However, Dr. Adam Winstanley, head of the computer science department in NUI Maynooth, has described a situation in which “you have people barely getting through and struggling and then you have more resources used getting people through exams.”

Whatever the reasons behind it, the fact that there has been such growing criticisms of Irish graduate quality by those in the engineering, electronics and science industries has the potential to drastically affect both the legitimacy of our education system and the prospects for the students currently going through it.

A high standard of education in our country is an essential factor in persuading multi-national companies to set up shop here. Mary McCarthy, a woman who was employed by Cadbury when the company arrived in Ireland in the 1970s, has said that “the people in Cadbury’s were just amazed at how well educated we all were. It was definitely the reason they stayed in Ireland.”

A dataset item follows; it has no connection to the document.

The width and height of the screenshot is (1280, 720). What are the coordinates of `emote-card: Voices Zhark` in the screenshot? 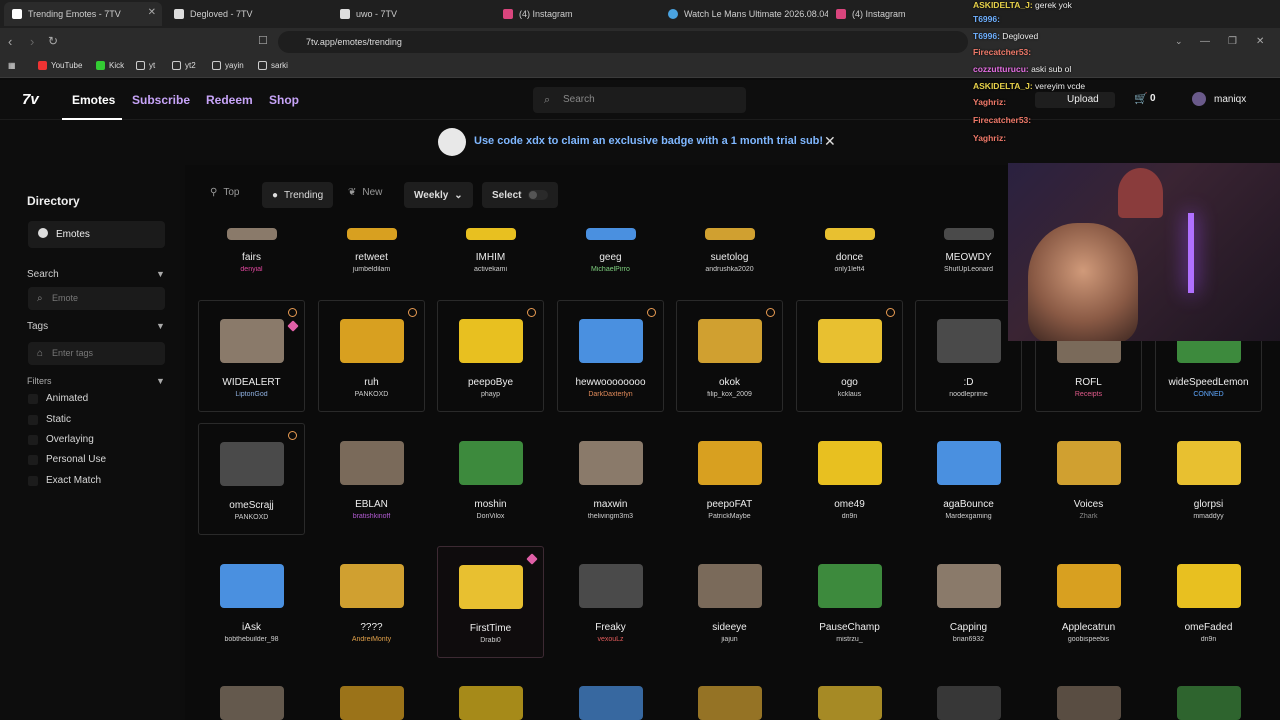 It's located at (1088, 479).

At the present time, Google is only asking for an ease in visa restrictions so that foreign graduates can be employed here in Ireland. Yet it is not inconceivable that if this trend continues, Google and other multi-nationals may consider packing it in and heading overseas.

Furthermore, this issue is a powerful indicator that the Irish education system may be in need of some serious reform. However, a senior figure in the electronics industry has said that the universities are not “hugely cooperative” in attempts to improve graduate performance.

He stated that universities prefer to focus on research rather than undergraduate training, as this affords them greater government and EU funding.

Aside from the reforms that may have to be implemented by the education system at large as a result of this problem, there is an important lesson that current undergraduates may take from this issue.

The big players in the engineering, electronics and science industries do not see our degrees as sufficient curriculum vitaes. Our education is being painted with an increasingly dark brush, so to stand out we will have find other ways to excel. It seems that simply, or barely, graduating is not enough.